§ EXPLORE THE MATERIAL
**a.** In the Bookshelfie episode text, which production does Ann Akinjirin come on to discuss as her latest role?
**b.** Extend the Bookshelfie episode text, starting after its final sentence.

§ TEXT PROVIDED
We are being treated to an acting masterclass in this week’s Bookshelfie episode as Vick Hope is joined by actor, writer, director and producer, Ann Akinjirin.
Ann stopped by to talk about her latest role in The Famous Five by Enid Blyton, the importance of not erasing art’s history and the five books that have shaped both the woman and the actress she has become.
It was my introduction to being a bookworm. I didn’t realise it at the time, I didn’t realise not everyone reads books all the time. And Sweet Valley High was on TV, when I was in my first year of secondary school, I think that was when the show was really huge. It wasn’t enough for me to just watch it on screen I needed to read it and there were so many books. I needed to know what was happening, there was this attachment to the characters on the page. I think what I loved about those books was it was the beginning of me imagining what it would be like, not just seeing how they translate on screen, but I could imagine what the school looked like, or what they were wearing, or how their voices sounded.
I knew of Bell Hooks but I hadn’t read any of her books before, this was the first one that I had read and it was only a few years ago. It was given to me and it felt like it fell from heaven like manna into my hands. I was post breakup, I was in the really raw point of breakup. I genuinely thought it was gonna be about love and love stories. And when it was given to me I was soccer punched, it kind of pulled me up a little bit because I was in the deep depths of pain and let me reassess what I thought, and really look at myself and be gentle with myself and understand and look back on things that I thought, and understand how that has influenced love for me. It just changed me fully and gave me strength.

§ DATA FOR ANALYSIS

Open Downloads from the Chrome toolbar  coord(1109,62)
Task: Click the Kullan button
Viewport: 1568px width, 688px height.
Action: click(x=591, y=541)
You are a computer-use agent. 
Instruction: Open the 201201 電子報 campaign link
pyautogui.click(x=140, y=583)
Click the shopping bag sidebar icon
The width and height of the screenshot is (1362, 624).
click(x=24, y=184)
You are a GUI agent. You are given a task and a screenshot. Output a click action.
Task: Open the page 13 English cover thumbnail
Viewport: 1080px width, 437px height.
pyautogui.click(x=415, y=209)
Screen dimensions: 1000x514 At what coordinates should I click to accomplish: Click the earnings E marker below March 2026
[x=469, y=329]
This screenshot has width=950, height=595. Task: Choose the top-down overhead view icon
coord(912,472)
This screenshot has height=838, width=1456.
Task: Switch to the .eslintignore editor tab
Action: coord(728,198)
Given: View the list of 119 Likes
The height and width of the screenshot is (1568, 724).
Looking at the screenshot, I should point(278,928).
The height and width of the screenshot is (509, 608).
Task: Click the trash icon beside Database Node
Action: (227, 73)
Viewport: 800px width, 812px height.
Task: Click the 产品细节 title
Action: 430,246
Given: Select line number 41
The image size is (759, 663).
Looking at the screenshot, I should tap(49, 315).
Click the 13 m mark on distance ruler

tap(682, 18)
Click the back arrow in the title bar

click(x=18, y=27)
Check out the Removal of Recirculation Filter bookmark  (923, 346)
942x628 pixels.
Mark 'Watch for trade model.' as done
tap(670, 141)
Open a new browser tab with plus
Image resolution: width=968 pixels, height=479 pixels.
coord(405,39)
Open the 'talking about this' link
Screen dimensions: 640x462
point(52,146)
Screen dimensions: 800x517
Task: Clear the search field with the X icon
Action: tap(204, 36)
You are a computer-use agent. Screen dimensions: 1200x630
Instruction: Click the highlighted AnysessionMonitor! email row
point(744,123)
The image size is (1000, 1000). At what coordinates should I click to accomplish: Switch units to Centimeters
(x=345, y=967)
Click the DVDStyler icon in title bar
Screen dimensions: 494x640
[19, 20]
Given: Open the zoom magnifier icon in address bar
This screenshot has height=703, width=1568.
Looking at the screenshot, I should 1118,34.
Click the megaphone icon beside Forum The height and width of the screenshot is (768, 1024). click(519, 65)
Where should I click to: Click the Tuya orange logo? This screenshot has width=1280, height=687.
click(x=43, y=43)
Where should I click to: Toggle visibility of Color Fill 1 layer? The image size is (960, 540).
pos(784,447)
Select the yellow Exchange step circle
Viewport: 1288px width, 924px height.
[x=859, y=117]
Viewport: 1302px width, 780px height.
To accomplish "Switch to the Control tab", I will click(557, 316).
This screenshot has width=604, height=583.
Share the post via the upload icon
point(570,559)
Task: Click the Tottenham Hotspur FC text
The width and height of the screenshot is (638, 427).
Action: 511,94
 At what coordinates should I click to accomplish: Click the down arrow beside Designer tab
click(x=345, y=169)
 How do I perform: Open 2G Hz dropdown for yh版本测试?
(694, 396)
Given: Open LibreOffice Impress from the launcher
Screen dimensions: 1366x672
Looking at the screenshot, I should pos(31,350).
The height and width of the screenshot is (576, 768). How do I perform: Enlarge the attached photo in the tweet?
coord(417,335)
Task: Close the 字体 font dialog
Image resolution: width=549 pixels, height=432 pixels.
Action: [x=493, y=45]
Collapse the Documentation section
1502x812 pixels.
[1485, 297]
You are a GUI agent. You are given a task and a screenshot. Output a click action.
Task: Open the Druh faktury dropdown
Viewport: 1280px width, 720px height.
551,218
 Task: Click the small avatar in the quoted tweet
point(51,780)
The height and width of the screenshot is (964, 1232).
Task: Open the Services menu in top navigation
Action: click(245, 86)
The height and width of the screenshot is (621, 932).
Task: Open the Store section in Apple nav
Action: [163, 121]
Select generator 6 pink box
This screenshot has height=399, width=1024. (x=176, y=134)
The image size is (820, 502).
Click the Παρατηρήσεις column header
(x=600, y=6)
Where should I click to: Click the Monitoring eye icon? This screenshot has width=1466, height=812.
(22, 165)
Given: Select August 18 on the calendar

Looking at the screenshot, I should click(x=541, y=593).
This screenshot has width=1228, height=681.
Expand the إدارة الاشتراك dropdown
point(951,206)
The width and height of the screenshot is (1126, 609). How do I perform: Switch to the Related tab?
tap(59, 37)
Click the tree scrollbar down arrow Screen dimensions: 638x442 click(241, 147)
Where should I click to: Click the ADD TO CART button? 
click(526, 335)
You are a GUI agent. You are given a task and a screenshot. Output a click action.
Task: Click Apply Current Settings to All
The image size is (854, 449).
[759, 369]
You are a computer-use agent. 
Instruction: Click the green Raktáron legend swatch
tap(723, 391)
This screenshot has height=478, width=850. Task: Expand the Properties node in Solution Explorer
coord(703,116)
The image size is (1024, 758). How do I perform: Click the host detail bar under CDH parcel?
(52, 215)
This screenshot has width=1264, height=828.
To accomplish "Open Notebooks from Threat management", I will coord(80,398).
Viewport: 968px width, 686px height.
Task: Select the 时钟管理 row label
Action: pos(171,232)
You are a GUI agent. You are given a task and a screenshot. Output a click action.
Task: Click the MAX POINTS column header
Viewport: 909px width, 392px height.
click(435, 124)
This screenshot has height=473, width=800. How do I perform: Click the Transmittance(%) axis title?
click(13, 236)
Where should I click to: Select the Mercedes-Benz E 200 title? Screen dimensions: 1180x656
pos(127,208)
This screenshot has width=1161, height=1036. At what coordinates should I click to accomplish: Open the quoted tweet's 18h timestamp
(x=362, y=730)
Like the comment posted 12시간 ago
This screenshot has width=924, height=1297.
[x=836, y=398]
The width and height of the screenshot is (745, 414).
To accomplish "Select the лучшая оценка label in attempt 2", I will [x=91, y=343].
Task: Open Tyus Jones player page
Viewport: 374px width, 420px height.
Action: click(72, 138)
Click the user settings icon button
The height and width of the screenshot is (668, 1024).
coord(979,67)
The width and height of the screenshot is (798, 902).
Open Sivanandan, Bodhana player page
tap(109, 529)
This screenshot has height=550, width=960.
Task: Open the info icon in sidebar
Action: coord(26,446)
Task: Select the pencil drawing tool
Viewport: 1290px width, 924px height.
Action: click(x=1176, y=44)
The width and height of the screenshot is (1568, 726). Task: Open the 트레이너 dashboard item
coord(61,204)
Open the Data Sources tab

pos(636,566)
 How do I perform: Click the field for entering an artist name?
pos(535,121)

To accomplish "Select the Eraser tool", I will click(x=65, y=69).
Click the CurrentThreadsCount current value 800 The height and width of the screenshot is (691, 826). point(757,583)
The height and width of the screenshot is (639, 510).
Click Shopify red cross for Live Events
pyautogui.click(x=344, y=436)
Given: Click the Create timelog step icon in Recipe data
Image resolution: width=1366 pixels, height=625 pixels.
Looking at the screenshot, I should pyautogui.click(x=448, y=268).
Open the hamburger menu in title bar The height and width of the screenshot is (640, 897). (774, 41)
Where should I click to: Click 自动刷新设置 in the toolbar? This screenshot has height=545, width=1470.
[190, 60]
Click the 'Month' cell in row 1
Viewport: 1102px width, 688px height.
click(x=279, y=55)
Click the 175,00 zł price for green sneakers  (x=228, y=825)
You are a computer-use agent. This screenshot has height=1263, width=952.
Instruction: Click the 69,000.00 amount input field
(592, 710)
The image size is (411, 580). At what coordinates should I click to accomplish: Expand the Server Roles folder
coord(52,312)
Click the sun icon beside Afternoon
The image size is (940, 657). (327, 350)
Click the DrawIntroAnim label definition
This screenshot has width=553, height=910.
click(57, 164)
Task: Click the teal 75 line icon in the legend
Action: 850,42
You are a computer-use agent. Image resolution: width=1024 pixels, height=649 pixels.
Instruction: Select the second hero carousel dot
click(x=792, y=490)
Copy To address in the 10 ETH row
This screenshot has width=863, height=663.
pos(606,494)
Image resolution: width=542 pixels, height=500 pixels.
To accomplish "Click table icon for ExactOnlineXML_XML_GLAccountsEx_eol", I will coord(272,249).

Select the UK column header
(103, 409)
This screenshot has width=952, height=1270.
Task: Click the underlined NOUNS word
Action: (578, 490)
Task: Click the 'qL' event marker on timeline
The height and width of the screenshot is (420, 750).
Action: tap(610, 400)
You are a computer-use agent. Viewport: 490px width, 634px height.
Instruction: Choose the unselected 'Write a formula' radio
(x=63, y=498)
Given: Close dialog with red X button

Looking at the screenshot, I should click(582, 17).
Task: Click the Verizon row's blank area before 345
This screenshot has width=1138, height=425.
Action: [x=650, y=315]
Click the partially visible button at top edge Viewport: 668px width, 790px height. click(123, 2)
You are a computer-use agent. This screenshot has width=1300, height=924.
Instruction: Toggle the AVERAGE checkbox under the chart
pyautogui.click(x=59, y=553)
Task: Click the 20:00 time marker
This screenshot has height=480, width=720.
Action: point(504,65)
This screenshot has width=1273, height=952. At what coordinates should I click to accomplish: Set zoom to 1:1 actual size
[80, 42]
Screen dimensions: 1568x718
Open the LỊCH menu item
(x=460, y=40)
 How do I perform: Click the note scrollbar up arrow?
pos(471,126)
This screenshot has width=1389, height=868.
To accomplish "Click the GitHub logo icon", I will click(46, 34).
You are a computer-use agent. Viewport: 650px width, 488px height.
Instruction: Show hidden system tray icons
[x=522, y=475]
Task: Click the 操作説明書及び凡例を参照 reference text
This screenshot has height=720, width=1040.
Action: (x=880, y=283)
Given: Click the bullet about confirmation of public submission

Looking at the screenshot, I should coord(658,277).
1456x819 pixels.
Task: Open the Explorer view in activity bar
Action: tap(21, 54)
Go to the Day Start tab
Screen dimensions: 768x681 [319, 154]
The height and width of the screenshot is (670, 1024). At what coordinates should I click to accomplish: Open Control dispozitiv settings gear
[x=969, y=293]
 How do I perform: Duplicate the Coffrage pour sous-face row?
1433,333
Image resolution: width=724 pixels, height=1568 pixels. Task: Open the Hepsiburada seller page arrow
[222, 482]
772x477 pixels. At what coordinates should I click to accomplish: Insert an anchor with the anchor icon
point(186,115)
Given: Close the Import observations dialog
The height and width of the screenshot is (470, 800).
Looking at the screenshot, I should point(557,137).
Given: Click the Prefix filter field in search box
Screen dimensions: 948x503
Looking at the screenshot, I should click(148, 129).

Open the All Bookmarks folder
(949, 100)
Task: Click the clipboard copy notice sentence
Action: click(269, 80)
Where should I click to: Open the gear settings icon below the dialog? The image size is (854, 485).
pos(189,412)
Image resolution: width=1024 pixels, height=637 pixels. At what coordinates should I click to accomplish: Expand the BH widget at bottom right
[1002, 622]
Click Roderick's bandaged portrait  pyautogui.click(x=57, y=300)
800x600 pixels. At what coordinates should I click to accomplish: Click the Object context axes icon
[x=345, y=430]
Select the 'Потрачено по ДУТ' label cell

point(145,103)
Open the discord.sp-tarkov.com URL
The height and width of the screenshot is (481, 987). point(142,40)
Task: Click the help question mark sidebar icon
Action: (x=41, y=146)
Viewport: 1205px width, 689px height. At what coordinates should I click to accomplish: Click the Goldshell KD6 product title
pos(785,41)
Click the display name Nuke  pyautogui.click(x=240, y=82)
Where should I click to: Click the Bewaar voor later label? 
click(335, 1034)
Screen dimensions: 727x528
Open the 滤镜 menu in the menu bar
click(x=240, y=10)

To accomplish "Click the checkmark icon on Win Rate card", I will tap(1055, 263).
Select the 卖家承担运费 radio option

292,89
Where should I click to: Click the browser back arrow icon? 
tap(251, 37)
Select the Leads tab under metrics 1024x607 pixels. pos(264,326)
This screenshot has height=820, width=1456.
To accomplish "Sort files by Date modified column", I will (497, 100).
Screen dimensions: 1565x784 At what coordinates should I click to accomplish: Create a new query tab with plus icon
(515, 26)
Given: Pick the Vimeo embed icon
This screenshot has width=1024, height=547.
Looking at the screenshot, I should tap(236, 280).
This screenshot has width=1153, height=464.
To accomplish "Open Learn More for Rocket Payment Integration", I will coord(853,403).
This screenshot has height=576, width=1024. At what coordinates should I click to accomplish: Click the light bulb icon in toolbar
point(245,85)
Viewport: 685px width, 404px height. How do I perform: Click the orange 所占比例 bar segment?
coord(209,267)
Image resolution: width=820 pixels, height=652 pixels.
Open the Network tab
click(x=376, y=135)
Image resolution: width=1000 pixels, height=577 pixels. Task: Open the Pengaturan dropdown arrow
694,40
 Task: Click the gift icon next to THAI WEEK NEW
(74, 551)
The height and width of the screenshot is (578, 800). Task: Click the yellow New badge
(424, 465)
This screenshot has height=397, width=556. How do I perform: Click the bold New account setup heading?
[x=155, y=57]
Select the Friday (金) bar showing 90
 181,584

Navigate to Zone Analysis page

§ ANSWERS PROVIDED
**a.** The Famous Five by Enid Blyton.

**b.**
I went on a solo trip around Indonesia and took this book with me. What’s interesting is I tried to read it again, a year or so ago, and I’m not sure I can go through it again. But I’ve read everything she’s written. I think she is an incredible writer, Hanya Yanagihara. And I think there was something about being pained and reading pain at the same time, that was really important for me.
I started to read memoirs about grief, and Crying in H Mart really made me stand still. What is so effective about the book is that the important part of her relationship with her mother is through her mother’s food, and that is a massive part of my relationship with my mother, who is an immigrant and migrant. There’s a Nigerian food element, and my mum and I, there is an ingredient element to our relationship that is so relatable to how she writes about the relationship with her mum.
I just think Coco Mellors is an exceptional writer. And she wrote these characters that are just so in your friendship group. Clio, especially, is either me when I was 20, or I’ve got a mate that was Clio. And I think the way that the relationship is written, because too often I think our understanding of love or our toxic attachment to love is because of what we’re shown on screen. This book is written in such a way, the love is so strong, but it’s wrong and it’s messy, and it’s fun and I don’t know if it’s because I read it as an older person, I also could look on it and and see how they didn’t work.